GÜNCEL EGE YEREL YÖNETİMLER EKONOMİ POLİTİKA SPOR RÖPORTAJLAR YAZAR CAFE FOTO GALERİ VİDEO GALERİ
İş Dünyası
26 Aralık 2023 Salı 17:58

Kestelli'den faiz mesajı: Oranlar büyümeyi yavaşlatıyor

İTB Yönetim Kurulu Başkanı Işınsu Kestelli, “Enflasyonla mücadele amacıyla artırılan faiz oranları üretimi zorluyor ve dolayısıyla ekonomik büyümeyi doğal olarak yavaşlatıyor. Ekonomide acı reçete olarak adlandırılan bu yaşadığımız süreci, reel sektörün üretim gücünü koruyarak ve halkımızın enflasyon nedeniyle yaşadığı geçim sıkıntısına çare üreterek bir an önce atlatmak zorundayız” dedi

Diren ÇELİK / EGEDESONSÖZ - İzmir Ticaret Borsası Aralık ayı meclis toplantısı İzmir Ticaret Odası Meclis Salonu’nda gerçekleştirildi. Toplantıda konuşan Yönetim Kurulu Başkanı Işınsu Kestelli ve Meclis Başkanı Ömer Gökhan Tuncer sözlerine Pençe Kilit Harekatında şehit olan askerler için başsağlığdileklerinde bulundu. Toplantıda ayrıca, 2023 yılı değerlendirildi.

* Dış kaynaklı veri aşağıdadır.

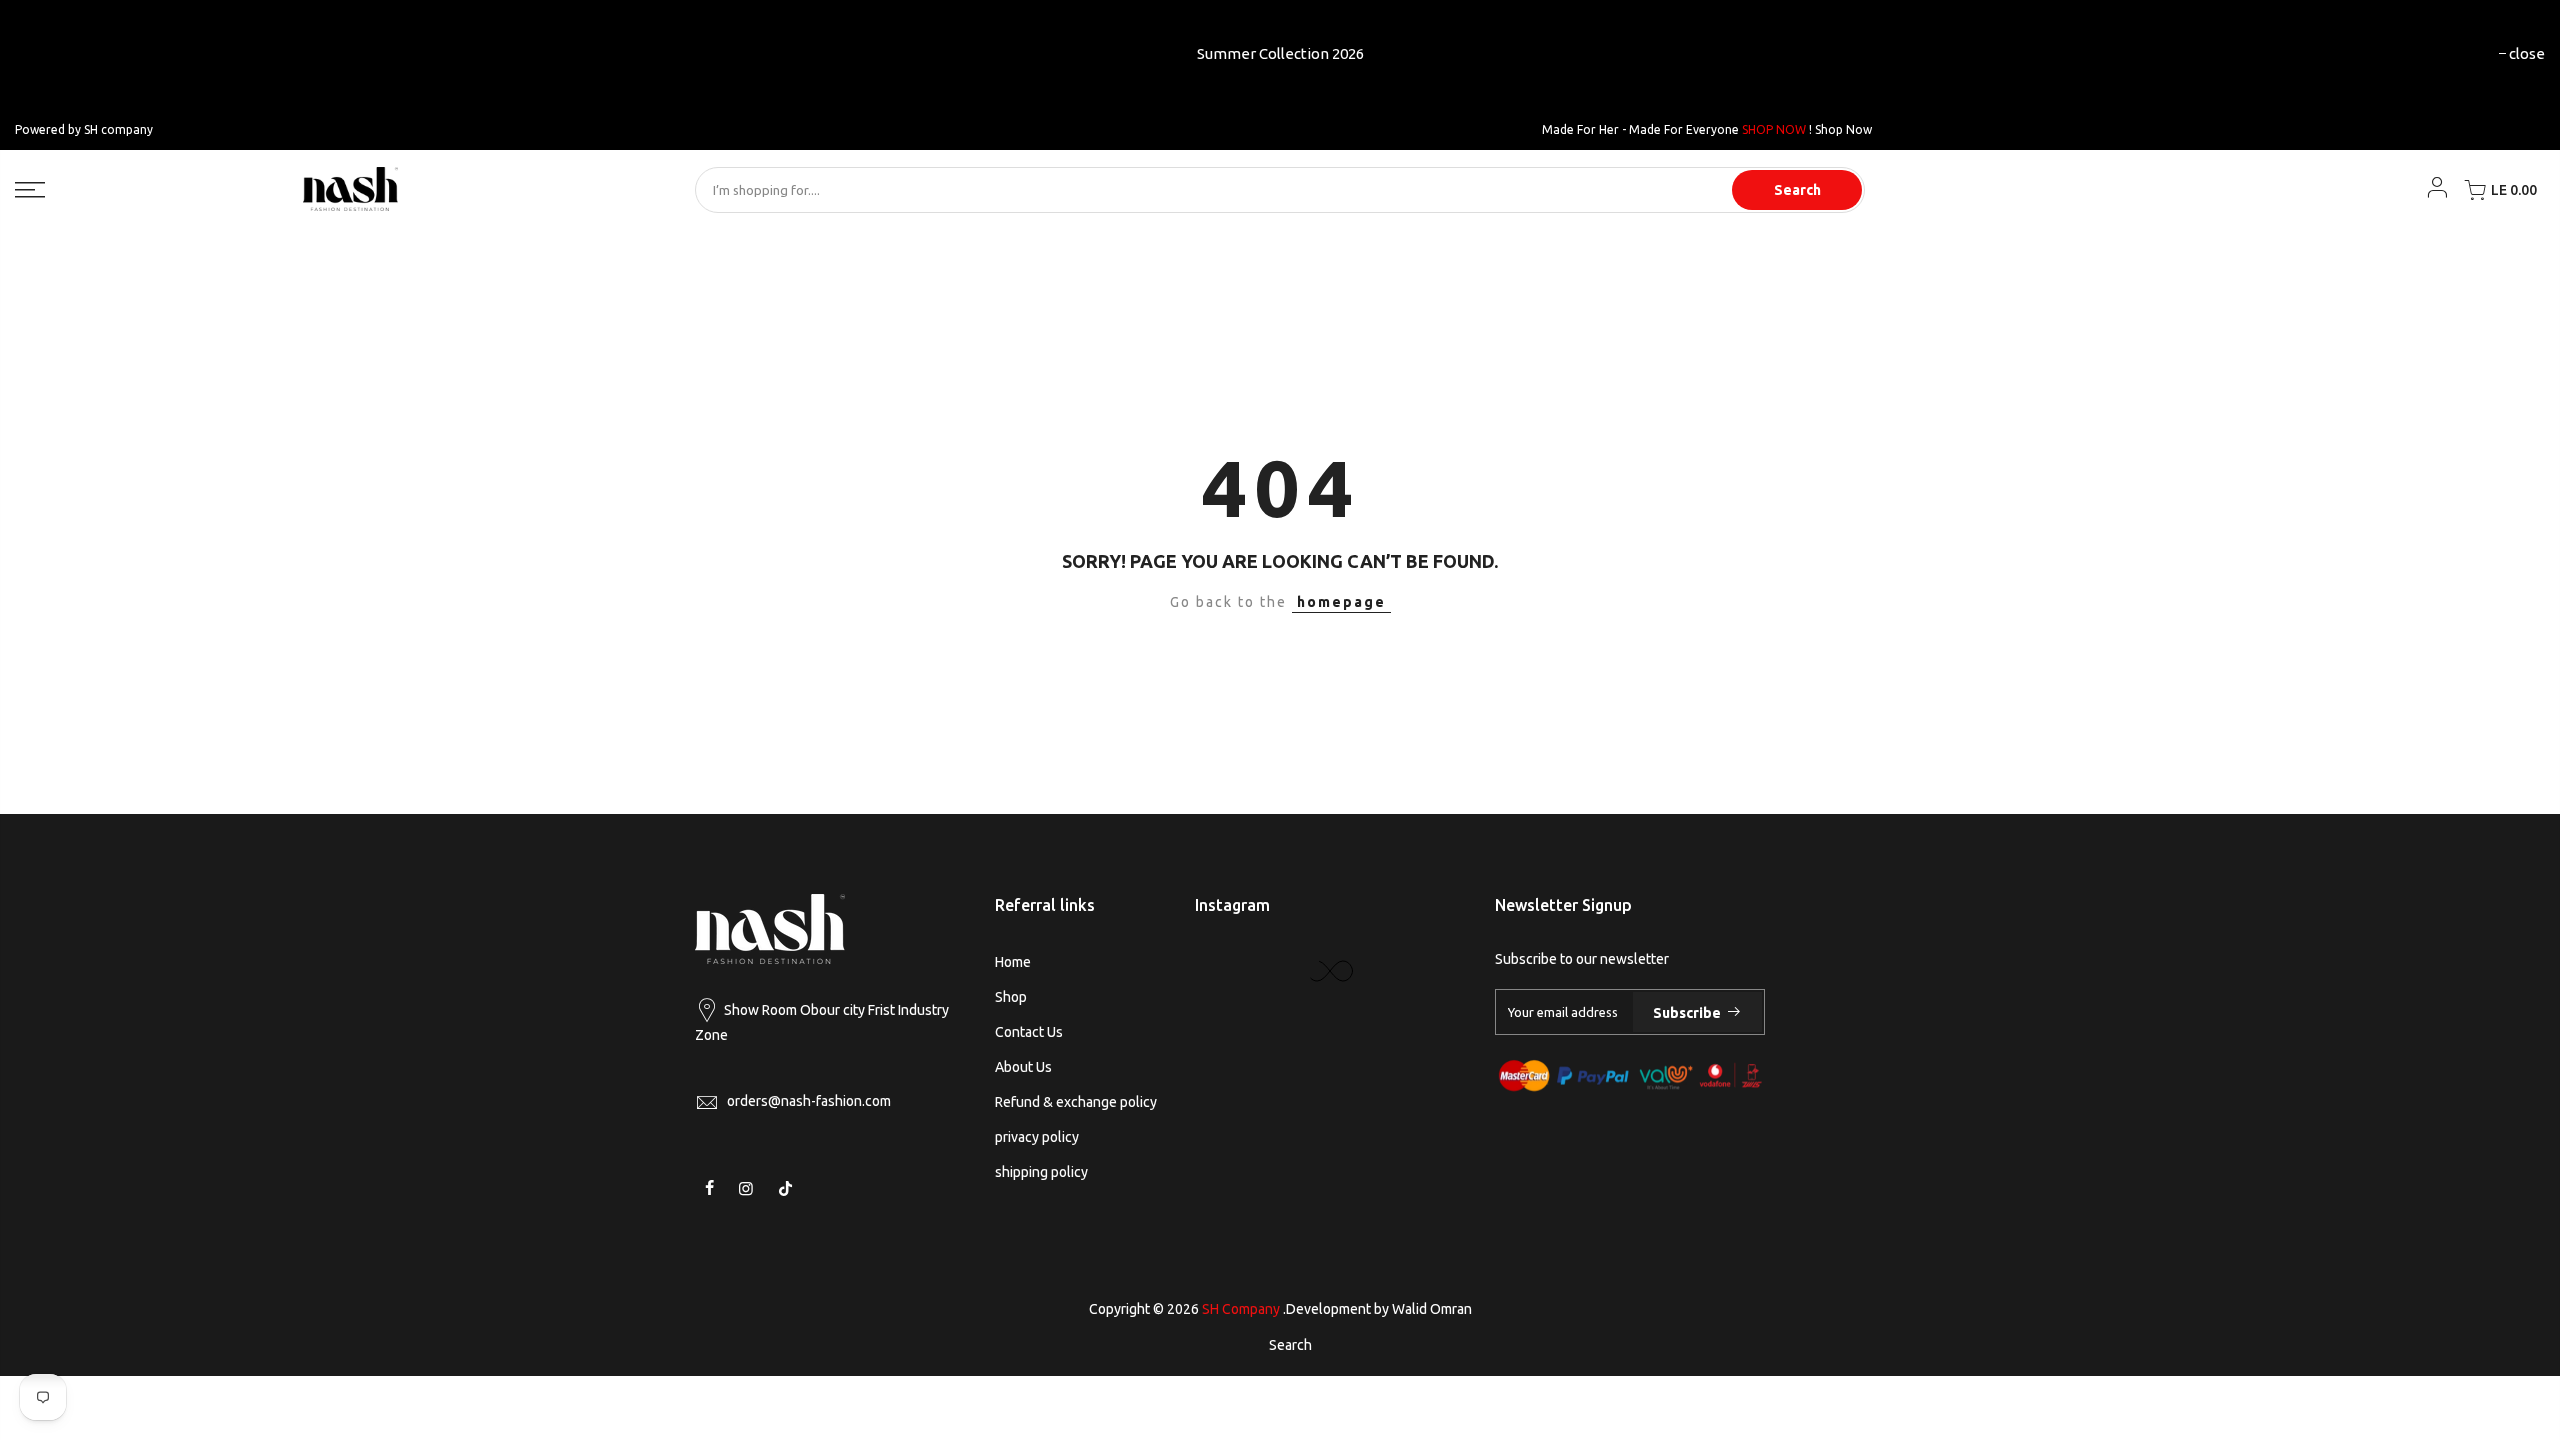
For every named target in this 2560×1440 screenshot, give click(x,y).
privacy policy (1037, 1137)
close (2527, 53)
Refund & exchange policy (1076, 1102)
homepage (1341, 602)
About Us (1023, 1067)
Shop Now (1843, 129)
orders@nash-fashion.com (809, 1101)
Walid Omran (1432, 1309)
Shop (1011, 997)
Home (1013, 962)
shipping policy (1041, 1172)
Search (1797, 190)
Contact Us (1029, 1032)
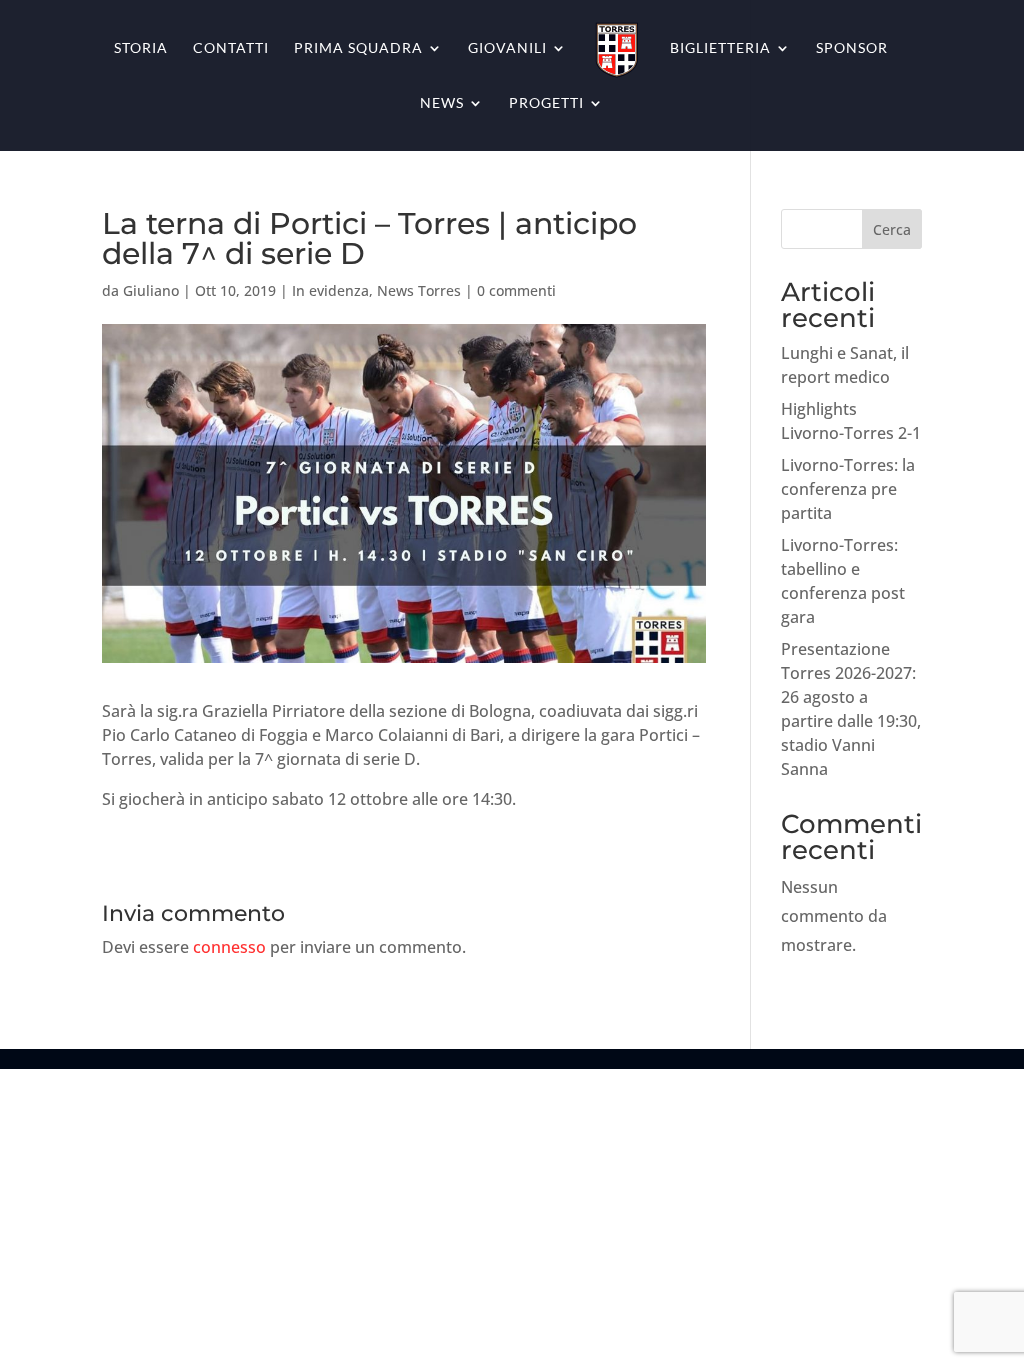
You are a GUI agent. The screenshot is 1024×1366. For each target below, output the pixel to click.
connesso (229, 947)
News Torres (419, 290)
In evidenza (330, 290)
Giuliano (151, 290)
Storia (141, 48)
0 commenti (516, 290)
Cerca (892, 229)
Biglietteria (720, 48)
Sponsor (852, 48)
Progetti (546, 103)
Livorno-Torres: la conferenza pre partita (848, 489)
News (442, 103)
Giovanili (507, 48)
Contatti (231, 48)
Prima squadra (358, 48)
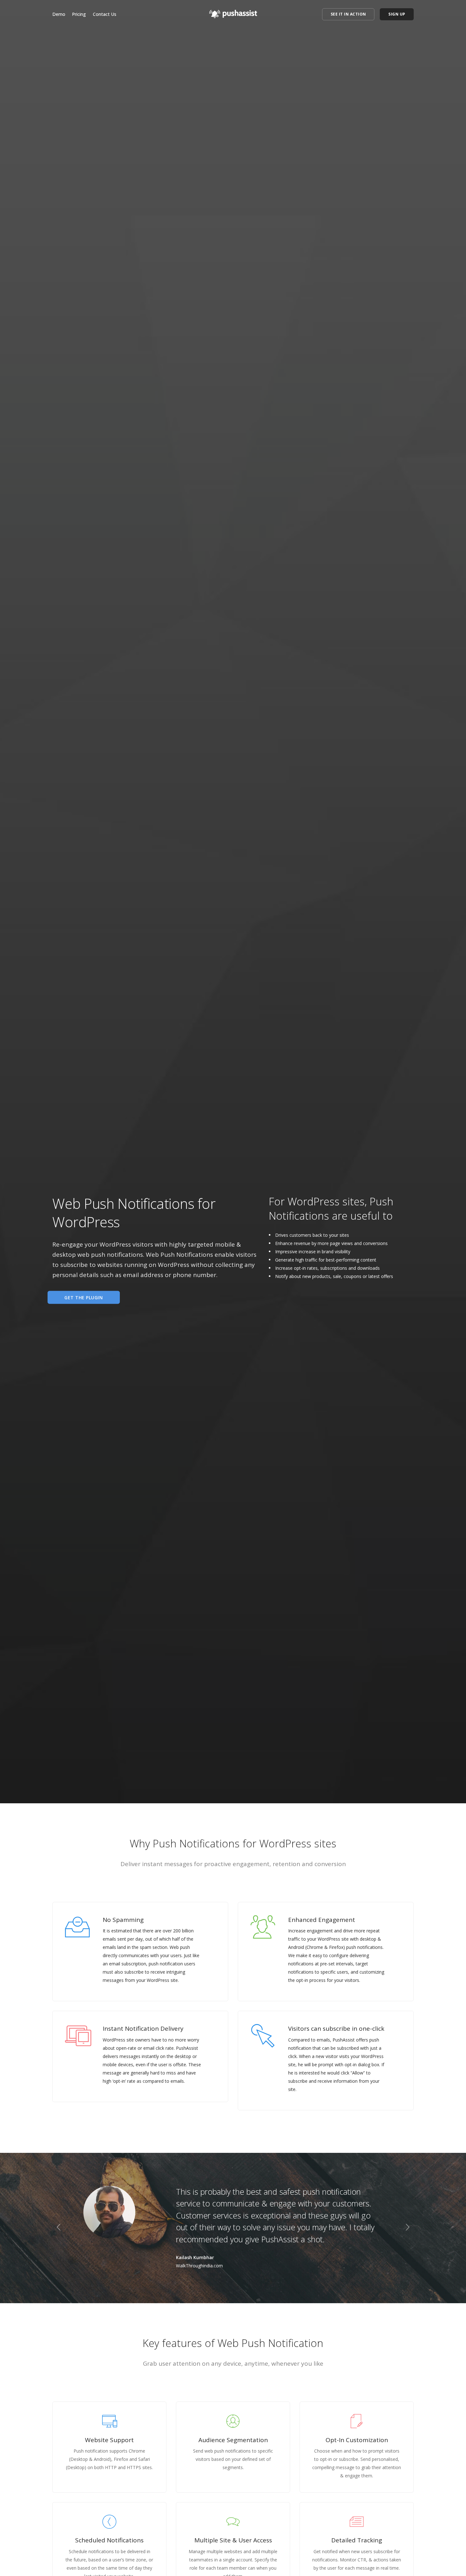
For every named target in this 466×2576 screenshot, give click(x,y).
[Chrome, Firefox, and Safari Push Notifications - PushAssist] (233, 12)
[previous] (58, 2227)
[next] (407, 2227)
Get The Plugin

GEÇİM SIKINTISINA ÇARE ÜRETİLMELİ
Başkan Kestelli ekonomide yapısal reformların şart olduğunun altını çizerek, “Depremin neden olduğu hasar, yüksek enflasyon ve maliyet artışları, baskılanan faiz oranları ve döviz kuru ekonomik dengeleri olumsuz etkilemişti. Yeni ekonomi yönetimi rasyonel politikalara dönüşü ısrarla vurgulayarak Orta Vadeli Programı hazırladı. Makroekonomik ve finansal istikrarın sağlanması, Enflasyonun tek haneye düşürülmesi, Yatırım, istihdam, üretim, ihracat perspektifinde büyüme ve istihdamın devam ettirilmesi, Sosyal adalet ve refahın güçlendirilmesi şeklinde dört temel amacı olan programı piyasalarda olumlu karşılandı. Enflasyonla mücadele amacıyla artırılan faiz oranları üretimi zorluyor ve dolayısıyla ekonomik büyümeyi doğal olarak yavaşlatıyor.Ekonomide acı reçete olarak adlandırılan bu yaşadığımız süreci, reel sektörün üretim gücünü koruyarak ve halkımızın enflasyon nedeniyle yaşadığı geçim sıkıntısına çare üreterek bir an önce atlatmak zorundayız.Fiyat istikrarı için atılan adımları olumlu buluyoruz ama sorunlarımızın sadece mali ve finansal önlemlerle çözülemeyeceğinin, kalıcı iyileşme için yapısal reformların da şart olduğunun bir kez daha altını çiziyoruz” diye konuştu.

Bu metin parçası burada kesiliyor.